House Resolution 1025 recently passed in Springfield after a push for a progressive-tax constitutional amendment failed to make its way out of the general assembly earlier this year despite the backing of House Speaker Mike Madigan (D-Chicago).
The non-binding resolution serves as a public endorsement for a tax plan that would lower taxes on Illinoisans with lower income and raise taxes on the state’s wealthiest.
Despite the language of HR 1025, which states that lawmakers “stand united in support of a fair and progressive income tax that must reduce taxes on low and middle-income families while raising taxes on the wealthiest Illinoisans,” House Bill 3522 would have increased taxes on residents earning as little as $17,300 annually, according to the Illinois Policy Institute (IPI).
Critics of the plan also note HB 3522, known as the Friendly Act, would increase tax rates in the district of every lawmaker who voted in favor of the legislation by as much as 8 percent.
“No one I’ve talked to in my community is in favor of this,” Caulkins said. “People of Illinois know what’s going; they aren’t uninformed. They’re paying attention to where their money is going.”
Caulkins is running against Democrat Jennifer McMillin in the 101st District.
IPI also reports the median household in all 118 Illinois House districts would be on the hook for a tax increase under the provisions of the Friendly Act with income tax bills skyrocketing by as much as $864 in some districts.

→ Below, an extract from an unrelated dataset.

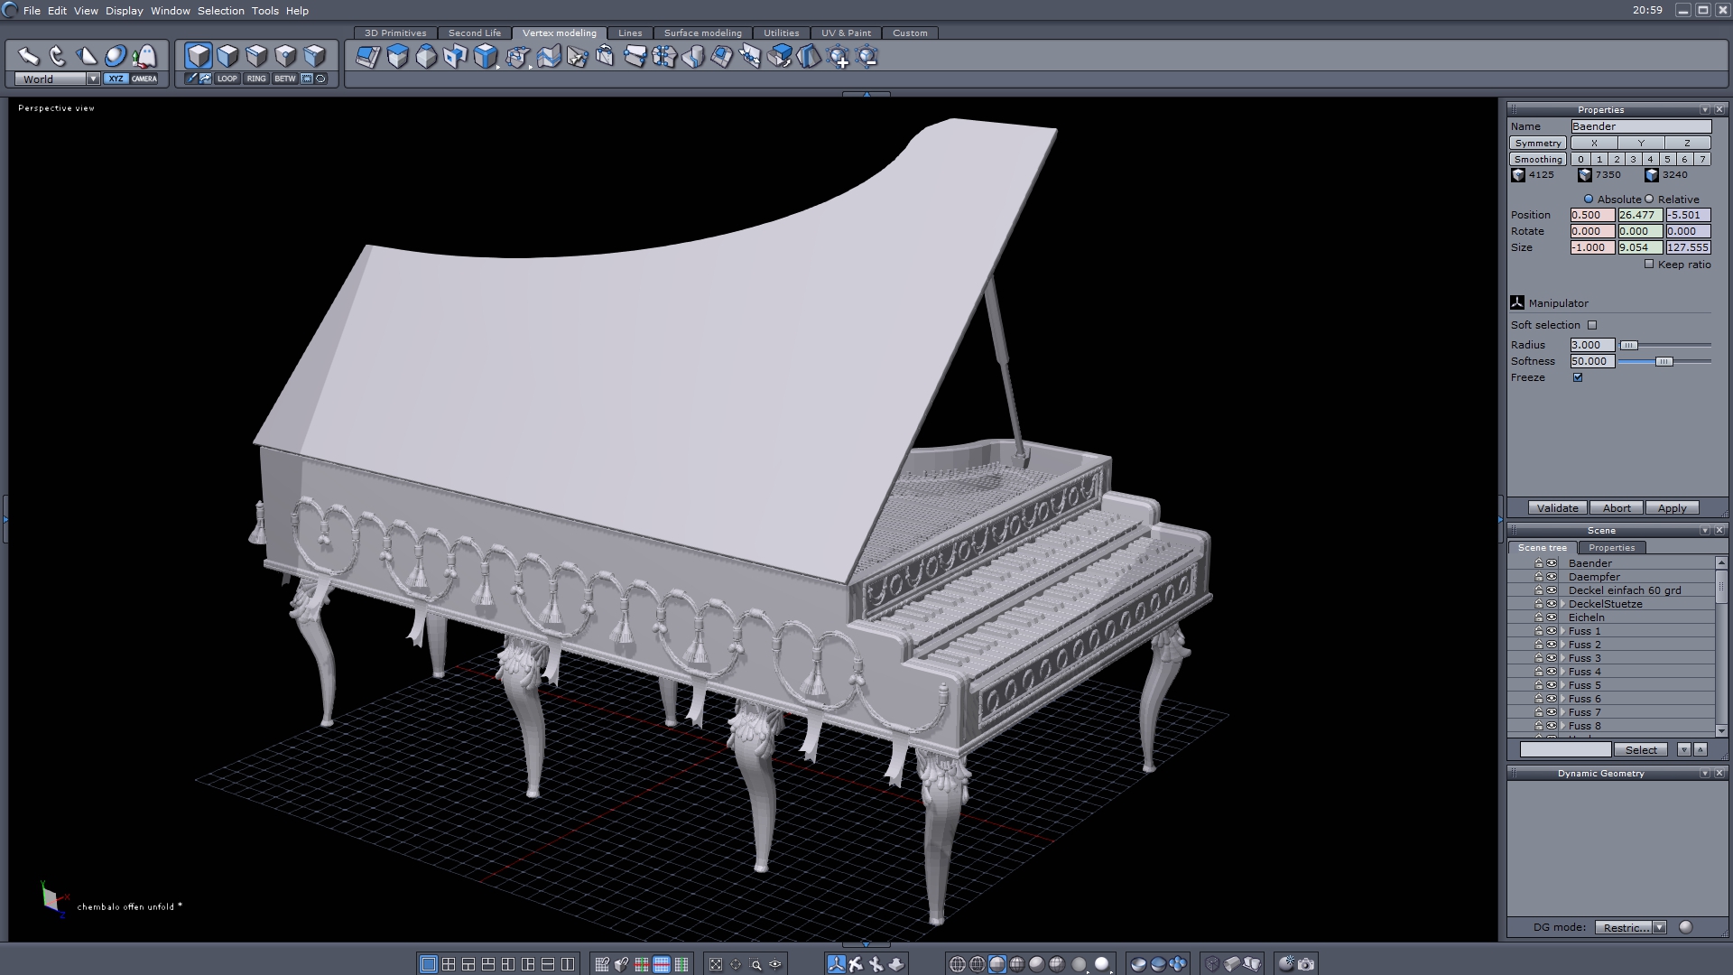
Task: Click the Softness slider handle
Action: click(x=1663, y=361)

“Those pushing this thing insist that only the wealthy will pay more, but if you dig into the particulars you see it touches everyone,” Caulkins said. “People of Illinois have seen this again and again from these career politicians. They make all these promises that never hold up. They passed all this lottery related legislation that was supposed to give us the best schools in the country and look how that turned out.”